--- begin Quoted passage ---
10. A lightweight, powered screed machine for screeding the surface
of a quantity of concrete having a pair of rails extending to
either side, comprising: a frame including a handle arrangement,
for manual engagement by an operator, and an elongated screed blade
extending between said support rails, a powered vibration mechanism
mounted on said frame, a pair of masts, one of said pair of masts
attached to said frame adjacent each end of said blade and
extending upward, a pair of supports, each of said pair of supports
positioned adjacent an associated end of said blade, each support
configured to engage and ride on one of said pair of support rails,
each of said supports attached to said frame so as to support said
frame over said concrete, each of said supports including an
electric motor for raising and lowering said frame adjacent said
rail, a pair of laser receivers, each of said pair of laser
receivers mounted on an associated one of said pair of masts, a
pair of control circuits, one of said pair of control circuits
mounted on each of said pair of masts, for controlling said
electric motor of the support attached to the frame at the
associated end of said blade, such that said screed blade is
maintained at a desired height as said screed blade is moved over
said concrete, and a laser transmitter for projecting a reference
beam of laser light for reception by said pair of laser
receivers.
11. The lightweight, powered screed machine of claim 10, in which
said laser transmitter projects a substantially horizontal beam of
laser light that rotates about a substantially vertical axis to
define a generally horizontal reference plane of laser light.
12. The lightweight, powered screed machine of claim 10, in which
said powered vibration mechanism comprises a gasoline motor driving
a rotating, off-center weight.
13. The lightweight, powered screed machine of claim 10, in which
said powered vibration mechanism comprises an electric motor
driving a rotating, off-center weight.
14. The lightweight, powered screed machine of claim 10, in which
each of said pair of control circuits operates independently of the
other of said pair of control circuits.
15. The lightweight, powered screed machine of claim 14, in which
each of said pair of control circuits is mounted on an associated
one of said pair of masts.
16. The lightweight, powered screed machine of claim 10, further
comprising a pair of displays, each of said pair of displays
mounted on an associated one of said pair of supports, said
displays being responsive to the control circuit mounted on the
associated mast and to the laser receiver mounted on the associated
mast for providing a display of the operation of the screed
machine.
17. The lightweight, powered screed machine of claim 10, in which
each of said pair of laser receivers includes an adjustable mount
for attachment to an associated one of said pair of masts at a
desired height for reception of a beam of laser light.
18. A method of operating a powered screed of the type having a
frame including a handle arrangement for manual engagement by an
operator, and an elongated screed blade extending between said
support rails, and a powered vibration mechanism mounted on said
frame, and in which a pair of rails extends to either side a
quantity of concrete, comprising the steps of: providing a pair of
masts attached to the frame adjacent each end of the blade and
extending upward, providing a pair of supports at each end of the
blade for riding on the support rails, each support attached to the
frame and including a linear actuator for raising and lowering the
frame and blade over the concrete, providing a pair of laser
receivers, each such receiver mounted on one of the pair of masts,
projecting a beam of laser light for reception by said pair of
laser receivers, maintaining said screed blade at a desired height
as said blade is moved manually over the surface of the concrete by
operating said linear actuator in each of said pair of
supports.
--- end Quoted passage ---
--- begin Information provided ---
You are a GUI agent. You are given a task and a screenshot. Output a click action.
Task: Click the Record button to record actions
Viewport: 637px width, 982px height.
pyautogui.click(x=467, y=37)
--- end Information provided ---
(Tasks to carry out):
A. According to claim 12 of the screed machine claims, what does the powered vibration mechanism comprise?
B. From the screed machine claims, write out the passage starting at "13. The lightweight, powered" and ending at "driving a rotating, off-center weight.".

(Final results):
A. A gasoline motor driving a rotating, off-center weight.

B.
13. The lightweight, powered screed machine of claim 10, in which
said powered vibration mechanism comprises an electric motor
driving a rotating, off-center weight.